%%

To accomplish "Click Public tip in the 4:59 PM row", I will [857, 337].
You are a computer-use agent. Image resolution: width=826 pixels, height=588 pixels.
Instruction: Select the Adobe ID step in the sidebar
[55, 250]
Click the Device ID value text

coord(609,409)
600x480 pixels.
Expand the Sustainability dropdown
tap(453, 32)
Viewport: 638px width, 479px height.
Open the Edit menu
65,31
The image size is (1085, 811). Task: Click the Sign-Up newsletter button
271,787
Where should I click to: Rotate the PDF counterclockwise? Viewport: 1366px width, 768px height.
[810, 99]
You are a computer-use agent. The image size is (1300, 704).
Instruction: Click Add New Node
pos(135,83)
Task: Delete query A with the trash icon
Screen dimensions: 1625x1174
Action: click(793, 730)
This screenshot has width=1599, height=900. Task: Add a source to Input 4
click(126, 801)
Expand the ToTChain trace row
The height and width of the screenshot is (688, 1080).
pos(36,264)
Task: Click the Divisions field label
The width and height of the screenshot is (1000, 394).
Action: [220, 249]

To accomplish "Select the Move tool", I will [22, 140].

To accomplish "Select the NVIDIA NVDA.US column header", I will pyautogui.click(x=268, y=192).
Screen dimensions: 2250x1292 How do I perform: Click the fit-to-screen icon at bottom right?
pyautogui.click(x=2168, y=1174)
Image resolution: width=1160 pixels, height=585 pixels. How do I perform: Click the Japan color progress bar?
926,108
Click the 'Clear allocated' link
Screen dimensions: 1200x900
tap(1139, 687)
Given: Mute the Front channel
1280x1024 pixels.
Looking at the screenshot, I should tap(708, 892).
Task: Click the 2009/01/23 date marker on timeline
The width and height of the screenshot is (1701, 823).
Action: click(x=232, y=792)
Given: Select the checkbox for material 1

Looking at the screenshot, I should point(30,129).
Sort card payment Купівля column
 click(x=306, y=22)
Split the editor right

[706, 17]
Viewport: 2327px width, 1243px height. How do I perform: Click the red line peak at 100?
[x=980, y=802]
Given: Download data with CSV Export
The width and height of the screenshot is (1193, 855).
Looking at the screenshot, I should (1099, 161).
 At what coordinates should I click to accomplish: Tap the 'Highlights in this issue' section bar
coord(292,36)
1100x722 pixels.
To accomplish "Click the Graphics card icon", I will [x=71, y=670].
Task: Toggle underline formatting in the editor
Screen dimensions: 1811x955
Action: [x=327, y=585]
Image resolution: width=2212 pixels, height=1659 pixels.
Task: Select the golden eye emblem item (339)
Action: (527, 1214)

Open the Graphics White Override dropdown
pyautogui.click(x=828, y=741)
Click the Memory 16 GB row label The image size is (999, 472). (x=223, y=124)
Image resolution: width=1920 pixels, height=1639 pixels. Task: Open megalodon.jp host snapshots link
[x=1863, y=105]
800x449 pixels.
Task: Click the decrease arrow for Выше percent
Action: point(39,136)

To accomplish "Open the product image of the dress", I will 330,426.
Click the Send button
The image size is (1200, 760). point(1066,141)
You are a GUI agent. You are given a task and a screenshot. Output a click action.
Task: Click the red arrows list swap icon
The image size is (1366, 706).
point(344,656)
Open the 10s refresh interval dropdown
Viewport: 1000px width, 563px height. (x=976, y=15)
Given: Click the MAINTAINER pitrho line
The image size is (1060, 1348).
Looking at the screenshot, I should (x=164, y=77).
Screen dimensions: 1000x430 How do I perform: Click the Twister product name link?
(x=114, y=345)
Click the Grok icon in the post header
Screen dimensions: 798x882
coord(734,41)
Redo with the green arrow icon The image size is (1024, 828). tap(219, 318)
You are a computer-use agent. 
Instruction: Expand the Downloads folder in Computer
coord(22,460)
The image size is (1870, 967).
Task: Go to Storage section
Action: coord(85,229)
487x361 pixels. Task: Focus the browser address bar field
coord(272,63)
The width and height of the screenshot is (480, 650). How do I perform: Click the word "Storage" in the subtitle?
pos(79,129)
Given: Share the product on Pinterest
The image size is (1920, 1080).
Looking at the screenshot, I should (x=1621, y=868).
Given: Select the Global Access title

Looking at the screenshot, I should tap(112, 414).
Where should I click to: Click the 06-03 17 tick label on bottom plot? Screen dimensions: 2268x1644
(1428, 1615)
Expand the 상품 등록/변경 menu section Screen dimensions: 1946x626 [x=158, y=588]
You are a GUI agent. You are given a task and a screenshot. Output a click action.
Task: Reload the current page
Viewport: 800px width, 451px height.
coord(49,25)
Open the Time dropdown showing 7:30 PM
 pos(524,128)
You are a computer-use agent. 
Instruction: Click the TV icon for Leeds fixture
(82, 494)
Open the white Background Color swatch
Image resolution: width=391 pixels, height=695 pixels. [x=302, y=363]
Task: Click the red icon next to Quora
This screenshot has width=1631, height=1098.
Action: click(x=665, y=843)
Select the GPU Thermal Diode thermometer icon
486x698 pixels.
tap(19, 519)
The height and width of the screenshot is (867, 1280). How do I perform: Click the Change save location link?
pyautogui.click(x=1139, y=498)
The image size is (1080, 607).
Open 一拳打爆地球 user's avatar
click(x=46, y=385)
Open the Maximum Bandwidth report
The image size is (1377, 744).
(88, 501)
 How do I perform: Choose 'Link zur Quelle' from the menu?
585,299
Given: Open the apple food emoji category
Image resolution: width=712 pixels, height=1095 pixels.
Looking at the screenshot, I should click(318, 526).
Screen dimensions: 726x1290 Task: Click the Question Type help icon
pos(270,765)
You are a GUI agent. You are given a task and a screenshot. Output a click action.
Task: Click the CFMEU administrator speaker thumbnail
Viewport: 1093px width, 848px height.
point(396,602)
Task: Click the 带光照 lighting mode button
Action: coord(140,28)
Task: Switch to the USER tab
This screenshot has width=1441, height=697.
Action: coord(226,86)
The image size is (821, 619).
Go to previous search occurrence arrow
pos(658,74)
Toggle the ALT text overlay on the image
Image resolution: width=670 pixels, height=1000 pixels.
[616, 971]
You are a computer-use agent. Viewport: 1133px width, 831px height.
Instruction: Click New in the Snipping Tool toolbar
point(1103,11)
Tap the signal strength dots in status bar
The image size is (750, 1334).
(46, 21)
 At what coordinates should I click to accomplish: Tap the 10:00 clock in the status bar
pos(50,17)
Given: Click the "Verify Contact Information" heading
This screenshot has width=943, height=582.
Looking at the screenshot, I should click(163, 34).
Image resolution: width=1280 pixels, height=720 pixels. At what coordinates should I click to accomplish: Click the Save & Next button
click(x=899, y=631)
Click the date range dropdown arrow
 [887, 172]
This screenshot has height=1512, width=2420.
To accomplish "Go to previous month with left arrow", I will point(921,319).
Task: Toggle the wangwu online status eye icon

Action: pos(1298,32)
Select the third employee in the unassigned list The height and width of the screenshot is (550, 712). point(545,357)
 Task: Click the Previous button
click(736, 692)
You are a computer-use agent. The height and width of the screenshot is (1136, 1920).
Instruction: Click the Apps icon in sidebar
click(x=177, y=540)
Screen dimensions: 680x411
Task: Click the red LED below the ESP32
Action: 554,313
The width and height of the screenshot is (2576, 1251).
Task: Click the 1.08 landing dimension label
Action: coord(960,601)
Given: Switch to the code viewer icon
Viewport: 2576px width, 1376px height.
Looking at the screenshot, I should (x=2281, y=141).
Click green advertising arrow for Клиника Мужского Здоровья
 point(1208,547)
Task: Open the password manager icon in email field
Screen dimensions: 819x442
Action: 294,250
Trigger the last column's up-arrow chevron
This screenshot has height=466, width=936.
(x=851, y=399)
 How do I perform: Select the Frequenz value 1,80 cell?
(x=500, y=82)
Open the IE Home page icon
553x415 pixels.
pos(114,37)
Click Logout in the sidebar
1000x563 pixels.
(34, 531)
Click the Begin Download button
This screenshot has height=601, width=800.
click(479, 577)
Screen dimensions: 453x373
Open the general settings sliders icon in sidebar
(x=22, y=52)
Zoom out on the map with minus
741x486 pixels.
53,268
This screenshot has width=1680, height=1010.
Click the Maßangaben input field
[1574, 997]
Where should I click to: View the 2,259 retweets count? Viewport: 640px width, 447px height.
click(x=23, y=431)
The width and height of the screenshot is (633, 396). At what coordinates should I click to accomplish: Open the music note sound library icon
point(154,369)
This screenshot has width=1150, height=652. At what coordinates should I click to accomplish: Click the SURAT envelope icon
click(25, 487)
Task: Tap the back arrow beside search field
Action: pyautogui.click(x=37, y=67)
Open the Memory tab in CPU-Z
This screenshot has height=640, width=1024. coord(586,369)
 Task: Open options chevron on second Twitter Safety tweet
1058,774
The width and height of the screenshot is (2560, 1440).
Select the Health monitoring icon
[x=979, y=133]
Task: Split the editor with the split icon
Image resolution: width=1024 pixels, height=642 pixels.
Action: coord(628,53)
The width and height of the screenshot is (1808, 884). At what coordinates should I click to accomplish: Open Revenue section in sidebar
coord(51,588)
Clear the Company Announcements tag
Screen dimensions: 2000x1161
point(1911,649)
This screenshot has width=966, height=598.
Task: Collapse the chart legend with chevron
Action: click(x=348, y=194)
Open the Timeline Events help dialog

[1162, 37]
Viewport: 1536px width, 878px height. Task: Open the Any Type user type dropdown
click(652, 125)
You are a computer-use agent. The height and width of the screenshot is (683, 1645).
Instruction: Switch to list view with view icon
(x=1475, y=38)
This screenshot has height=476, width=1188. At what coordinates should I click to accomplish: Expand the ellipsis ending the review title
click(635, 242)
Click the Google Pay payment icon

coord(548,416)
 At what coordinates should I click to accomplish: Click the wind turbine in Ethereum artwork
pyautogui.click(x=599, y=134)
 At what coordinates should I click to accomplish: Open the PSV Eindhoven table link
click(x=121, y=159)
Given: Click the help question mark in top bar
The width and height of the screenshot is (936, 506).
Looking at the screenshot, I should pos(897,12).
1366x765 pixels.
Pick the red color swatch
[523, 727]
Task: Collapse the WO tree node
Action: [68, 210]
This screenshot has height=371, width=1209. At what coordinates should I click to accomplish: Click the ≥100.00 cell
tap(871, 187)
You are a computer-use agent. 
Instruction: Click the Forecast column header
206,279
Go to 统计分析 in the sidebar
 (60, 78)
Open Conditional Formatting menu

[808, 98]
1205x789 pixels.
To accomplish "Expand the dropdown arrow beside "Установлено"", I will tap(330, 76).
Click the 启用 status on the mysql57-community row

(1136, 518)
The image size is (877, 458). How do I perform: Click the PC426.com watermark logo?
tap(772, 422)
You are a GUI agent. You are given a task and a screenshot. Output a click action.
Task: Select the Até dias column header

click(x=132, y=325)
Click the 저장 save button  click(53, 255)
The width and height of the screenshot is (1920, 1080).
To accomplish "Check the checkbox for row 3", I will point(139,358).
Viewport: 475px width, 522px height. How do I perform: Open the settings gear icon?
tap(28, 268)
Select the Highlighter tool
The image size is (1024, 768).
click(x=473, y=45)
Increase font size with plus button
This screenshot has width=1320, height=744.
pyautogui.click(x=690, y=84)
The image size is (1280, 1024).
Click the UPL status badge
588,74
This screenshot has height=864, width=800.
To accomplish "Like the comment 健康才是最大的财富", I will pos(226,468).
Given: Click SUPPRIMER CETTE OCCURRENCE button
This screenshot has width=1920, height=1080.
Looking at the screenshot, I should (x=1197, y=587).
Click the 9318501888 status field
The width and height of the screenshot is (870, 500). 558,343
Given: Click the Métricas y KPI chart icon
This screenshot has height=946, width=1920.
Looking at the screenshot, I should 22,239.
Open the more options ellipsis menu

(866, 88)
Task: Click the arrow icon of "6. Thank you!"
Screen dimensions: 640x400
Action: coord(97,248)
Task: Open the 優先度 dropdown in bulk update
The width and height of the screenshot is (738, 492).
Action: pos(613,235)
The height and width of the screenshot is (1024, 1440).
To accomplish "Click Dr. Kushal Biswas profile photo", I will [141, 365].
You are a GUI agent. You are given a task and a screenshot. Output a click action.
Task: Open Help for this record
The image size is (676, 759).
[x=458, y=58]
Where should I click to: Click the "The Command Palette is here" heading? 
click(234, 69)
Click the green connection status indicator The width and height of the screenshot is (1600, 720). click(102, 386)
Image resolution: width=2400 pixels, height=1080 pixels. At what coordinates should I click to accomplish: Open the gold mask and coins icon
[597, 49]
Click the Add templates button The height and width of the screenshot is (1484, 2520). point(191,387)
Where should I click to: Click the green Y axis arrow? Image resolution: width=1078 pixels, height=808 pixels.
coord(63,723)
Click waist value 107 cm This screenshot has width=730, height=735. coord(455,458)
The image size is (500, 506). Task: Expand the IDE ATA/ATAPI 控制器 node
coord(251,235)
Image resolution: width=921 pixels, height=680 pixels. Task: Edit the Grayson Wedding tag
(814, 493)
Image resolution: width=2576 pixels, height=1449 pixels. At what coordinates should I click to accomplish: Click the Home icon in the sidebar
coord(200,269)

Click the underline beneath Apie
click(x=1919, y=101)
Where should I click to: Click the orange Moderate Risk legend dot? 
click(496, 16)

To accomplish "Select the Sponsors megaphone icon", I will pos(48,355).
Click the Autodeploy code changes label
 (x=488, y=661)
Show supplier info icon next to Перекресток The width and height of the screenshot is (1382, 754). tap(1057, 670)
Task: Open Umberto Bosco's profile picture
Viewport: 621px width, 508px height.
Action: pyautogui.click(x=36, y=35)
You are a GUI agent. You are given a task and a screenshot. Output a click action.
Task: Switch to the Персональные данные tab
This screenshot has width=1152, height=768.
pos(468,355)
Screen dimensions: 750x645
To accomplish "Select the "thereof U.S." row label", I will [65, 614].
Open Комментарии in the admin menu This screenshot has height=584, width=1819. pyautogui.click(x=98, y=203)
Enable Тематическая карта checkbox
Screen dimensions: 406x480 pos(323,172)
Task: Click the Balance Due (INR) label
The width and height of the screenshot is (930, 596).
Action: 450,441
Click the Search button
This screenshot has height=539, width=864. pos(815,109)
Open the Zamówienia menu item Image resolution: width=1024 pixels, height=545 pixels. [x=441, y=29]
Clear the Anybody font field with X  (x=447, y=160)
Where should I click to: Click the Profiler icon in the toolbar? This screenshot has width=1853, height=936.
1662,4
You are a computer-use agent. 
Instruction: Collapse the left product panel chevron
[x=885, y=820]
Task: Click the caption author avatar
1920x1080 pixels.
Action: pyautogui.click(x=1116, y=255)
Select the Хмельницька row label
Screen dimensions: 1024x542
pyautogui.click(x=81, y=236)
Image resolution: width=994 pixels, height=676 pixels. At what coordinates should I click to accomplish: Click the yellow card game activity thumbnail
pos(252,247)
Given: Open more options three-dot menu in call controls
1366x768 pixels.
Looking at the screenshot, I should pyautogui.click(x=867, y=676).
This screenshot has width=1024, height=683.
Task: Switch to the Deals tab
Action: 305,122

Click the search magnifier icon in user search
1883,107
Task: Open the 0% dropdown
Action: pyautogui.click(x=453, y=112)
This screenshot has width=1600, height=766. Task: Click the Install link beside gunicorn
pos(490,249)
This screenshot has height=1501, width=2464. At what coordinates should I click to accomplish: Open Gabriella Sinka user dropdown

%%

Prompt: Turn everything in the records above, from the line containing "Viewport: 2327px width, 1243px" down to the line containing "will [x=71, y=670].", into a numbered list with one line per item and no blank lines.

Exercise output:
1. Viewport: 2327px width, 1243px height. How do I perform: Click the red line peak at 100?
2. [x=980, y=802]
3. Given: Download data with CSV Export
4. The width and height of the screenshot is (1193, 855).
5. Looking at the screenshot, I should (1099, 161).
6.  At what coordinates should I click to accomplish: Tap the 'Highlights in this issue' section bar
7. coord(292,36)
8. 1100x722 pixels.
9. To accomplish "Click the Graphics card icon", I will [x=71, y=670].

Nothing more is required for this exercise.